# [PASSAGE TO READ]
══════════
Archive for the 'valuation' Category

Filthy lucre

[by JSC5]

I’m amazed how common it is to believe that people who’s job it is to help others shouldn’t benefit too much in the process. Here’s the latest installment, from the New York times, quoting politicians and professional worry-worts:

“A nearly $1 million salary and benefit package for a nonprofit executive is not only questionable on its face but also raises questions about how the organization manages its finances in other areas,” said Senator Tom Coburn, Republican of Oklahoma. …

“Many donors feel that paying the leader of a charity a six-figure salary is outrageous,” said Ken Berger, [president of the website Charity Navigator]. … “I’m not advocating poverty wages,” he said. “But arguing that those working for the benefit of the neediest people in our society should make millions and multimillions like corporate leaders defies common sense.”

A world in which it “defies common sense” to compensate people highly when they provide goods and services on a charity basis that are undersupplied by a market economy is a world in which lots of people believe that money is dirty. The outcome of such a belief – low pay in the NGO sector – ensures that only the children of the ruch can afford to do things like conduct research into development interventions abroad, or run an organization connecting at-risk youth with older adults.

The world I prefer to live in is a world in which we encourage the provision of charitable goods and services by making sure that salaries at all levels are sufficient to encourage bright people with new ideas to get into the field and improve efficiency. And if someone happens to live well by doing good, then more power to ’em!

Now, of course, there is some sort of tradeoff here. High salaries in the non-profit sector could attract good people, or they could be a waste of resources that could have otherwise gone to additional provision of charity goods and services. Clearly both happen, to a certain extent. Just like with faux-scandals over corporate pay, the answer in the NGO world is to strengthen the transparency of the donor market, strengthen board oversight of NGO management, and increase competition among providers of charity goods and services so that more efficient and successful organizations can prosper, while lurking behemoths fall.


Those damn kids and their high G.P.A.’s

It seems like every year, some segment of the old geezer intelligentsia gets worked up about ‘grade inflation’. This cycle, it’s the TimesEconomix blog that kicks off the hand-wringing, with a new dig at private schools:

G.P.A.’s have risen from a national average of 2.52 in the 1950s to about 3.11 by the middle of the last decade. For the first half of the 20th century, grading at private schools and public schools rose more or less in tandem. But starting in the 1950s,  grading at public and private schools began to diverge. Students at private schools started receiving significantly higher grades than those received by their equally-qualified peers — based on SAT scores and other measures — at public schools.
══════════
# [MATERIAL SHOWN]
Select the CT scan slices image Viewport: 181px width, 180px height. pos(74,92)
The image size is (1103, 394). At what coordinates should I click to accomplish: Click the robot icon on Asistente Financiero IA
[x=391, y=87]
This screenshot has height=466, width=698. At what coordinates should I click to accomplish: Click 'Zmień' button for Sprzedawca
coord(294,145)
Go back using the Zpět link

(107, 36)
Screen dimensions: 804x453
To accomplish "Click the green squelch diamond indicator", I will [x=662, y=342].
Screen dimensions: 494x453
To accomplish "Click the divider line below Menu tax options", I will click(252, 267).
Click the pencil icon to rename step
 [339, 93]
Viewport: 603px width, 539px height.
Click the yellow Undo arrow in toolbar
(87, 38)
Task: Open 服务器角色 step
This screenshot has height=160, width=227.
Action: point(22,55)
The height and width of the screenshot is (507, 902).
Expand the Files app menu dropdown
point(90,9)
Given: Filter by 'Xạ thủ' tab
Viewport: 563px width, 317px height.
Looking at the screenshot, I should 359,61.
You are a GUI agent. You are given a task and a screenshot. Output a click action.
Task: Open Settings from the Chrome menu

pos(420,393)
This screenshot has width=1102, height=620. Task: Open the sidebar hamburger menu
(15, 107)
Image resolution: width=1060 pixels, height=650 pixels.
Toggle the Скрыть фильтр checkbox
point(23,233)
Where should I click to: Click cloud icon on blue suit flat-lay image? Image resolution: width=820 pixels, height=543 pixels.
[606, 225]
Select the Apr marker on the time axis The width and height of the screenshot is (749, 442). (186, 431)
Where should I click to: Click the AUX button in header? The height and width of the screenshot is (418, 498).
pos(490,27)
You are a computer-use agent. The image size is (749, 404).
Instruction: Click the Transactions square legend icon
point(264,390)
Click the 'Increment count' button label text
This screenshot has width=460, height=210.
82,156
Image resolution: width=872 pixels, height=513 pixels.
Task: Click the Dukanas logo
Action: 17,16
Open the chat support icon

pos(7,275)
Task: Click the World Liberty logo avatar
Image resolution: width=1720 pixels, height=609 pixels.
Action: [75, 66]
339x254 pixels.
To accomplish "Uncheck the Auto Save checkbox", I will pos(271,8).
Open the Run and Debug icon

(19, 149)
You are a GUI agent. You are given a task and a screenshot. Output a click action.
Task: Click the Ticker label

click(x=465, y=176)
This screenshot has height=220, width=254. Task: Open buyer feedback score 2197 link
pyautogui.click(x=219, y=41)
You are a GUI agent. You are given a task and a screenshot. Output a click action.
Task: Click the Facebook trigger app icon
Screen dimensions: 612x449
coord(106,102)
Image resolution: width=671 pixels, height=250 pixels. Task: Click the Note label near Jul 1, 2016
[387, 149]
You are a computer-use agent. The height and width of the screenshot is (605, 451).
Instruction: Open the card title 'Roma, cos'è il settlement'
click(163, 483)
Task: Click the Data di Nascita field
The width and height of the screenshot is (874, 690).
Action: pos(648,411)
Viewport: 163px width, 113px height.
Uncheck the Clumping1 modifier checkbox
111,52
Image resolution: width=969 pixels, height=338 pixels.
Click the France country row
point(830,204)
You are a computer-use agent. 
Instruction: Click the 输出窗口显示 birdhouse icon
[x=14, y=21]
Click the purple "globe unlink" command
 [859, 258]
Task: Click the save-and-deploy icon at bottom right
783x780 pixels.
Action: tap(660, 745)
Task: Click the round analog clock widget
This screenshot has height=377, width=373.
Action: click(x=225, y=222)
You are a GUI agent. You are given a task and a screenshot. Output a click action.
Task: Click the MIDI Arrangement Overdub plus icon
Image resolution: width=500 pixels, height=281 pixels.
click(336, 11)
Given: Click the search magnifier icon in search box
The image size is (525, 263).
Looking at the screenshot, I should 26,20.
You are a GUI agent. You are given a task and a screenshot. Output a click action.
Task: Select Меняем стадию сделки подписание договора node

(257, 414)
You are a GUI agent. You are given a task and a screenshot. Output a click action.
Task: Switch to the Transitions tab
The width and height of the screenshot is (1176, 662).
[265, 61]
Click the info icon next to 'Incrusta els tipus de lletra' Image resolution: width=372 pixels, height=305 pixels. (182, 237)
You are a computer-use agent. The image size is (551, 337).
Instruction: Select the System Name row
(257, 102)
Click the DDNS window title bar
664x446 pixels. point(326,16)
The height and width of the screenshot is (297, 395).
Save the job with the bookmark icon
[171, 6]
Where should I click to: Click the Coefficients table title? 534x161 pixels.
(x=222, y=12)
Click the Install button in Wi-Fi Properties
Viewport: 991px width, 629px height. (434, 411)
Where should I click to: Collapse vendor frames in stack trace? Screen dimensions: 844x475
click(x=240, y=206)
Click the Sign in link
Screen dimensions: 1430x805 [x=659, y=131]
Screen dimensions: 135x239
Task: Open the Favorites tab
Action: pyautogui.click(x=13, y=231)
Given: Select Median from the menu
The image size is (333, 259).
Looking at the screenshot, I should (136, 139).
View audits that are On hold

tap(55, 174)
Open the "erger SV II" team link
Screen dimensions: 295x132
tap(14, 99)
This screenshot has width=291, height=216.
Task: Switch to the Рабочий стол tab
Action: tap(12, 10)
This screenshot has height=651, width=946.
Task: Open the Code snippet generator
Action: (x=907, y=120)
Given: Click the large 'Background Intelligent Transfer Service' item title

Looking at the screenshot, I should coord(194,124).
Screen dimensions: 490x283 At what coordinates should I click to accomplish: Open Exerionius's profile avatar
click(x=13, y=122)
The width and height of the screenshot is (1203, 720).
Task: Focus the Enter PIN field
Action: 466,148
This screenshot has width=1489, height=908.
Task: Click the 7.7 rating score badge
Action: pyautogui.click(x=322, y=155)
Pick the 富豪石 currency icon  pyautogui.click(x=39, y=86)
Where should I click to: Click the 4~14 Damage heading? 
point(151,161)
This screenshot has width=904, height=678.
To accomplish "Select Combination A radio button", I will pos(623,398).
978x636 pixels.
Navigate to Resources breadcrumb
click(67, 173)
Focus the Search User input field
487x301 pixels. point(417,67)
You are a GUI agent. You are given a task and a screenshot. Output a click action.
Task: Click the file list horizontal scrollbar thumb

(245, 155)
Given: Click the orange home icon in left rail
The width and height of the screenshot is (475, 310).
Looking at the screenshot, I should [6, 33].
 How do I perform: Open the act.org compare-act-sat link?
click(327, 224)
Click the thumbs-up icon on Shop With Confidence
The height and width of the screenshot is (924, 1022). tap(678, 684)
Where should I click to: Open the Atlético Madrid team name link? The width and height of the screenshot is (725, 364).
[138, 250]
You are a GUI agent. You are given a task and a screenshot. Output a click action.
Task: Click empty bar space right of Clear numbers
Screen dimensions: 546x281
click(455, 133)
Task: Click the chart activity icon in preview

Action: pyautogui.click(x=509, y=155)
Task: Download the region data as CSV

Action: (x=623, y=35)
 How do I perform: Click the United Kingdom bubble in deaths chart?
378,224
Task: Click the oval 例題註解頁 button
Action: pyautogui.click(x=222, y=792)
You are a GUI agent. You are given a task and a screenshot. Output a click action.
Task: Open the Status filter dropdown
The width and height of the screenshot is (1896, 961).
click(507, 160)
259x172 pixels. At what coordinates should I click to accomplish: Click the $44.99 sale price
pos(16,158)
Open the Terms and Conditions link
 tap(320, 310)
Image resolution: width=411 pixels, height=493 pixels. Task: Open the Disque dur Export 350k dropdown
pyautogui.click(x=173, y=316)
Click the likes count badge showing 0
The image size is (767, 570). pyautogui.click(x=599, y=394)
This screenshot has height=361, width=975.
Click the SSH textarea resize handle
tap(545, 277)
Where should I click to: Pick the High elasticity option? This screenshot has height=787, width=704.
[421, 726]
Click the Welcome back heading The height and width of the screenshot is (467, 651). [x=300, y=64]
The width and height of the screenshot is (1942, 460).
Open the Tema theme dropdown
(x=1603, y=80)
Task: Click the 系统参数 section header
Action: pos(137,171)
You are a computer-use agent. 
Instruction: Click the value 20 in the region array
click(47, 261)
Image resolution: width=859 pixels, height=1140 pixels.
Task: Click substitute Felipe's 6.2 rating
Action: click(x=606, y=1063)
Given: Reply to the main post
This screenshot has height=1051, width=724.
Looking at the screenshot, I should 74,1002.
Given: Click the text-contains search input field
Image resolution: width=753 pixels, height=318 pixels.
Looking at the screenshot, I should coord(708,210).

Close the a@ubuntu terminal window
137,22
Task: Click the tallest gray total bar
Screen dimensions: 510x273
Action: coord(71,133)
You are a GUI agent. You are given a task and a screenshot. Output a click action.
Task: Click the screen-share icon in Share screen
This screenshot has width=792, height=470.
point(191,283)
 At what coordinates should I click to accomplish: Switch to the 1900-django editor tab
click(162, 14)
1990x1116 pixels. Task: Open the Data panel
══════════
# [EXERCISE]
Transcribe the blog post from "G.P.A.’s have risen" to "at public schools.". Work only from the blog post.

# [RESPONSE TO THE EXERCISE]
G.P.A.’s have risen from a national average of 2.52 in the 1950s to about 3.11 by the middle of the last decade. For the first half of the 20th century, grading at private schools and public schools rose more or less in tandem. But starting in the 1950s,  grading at public and private schools began to diverge. Students at private schools started receiving significantly higher grades than those received by their equally-qualified peers — based on SAT scores and other measures — at public schools.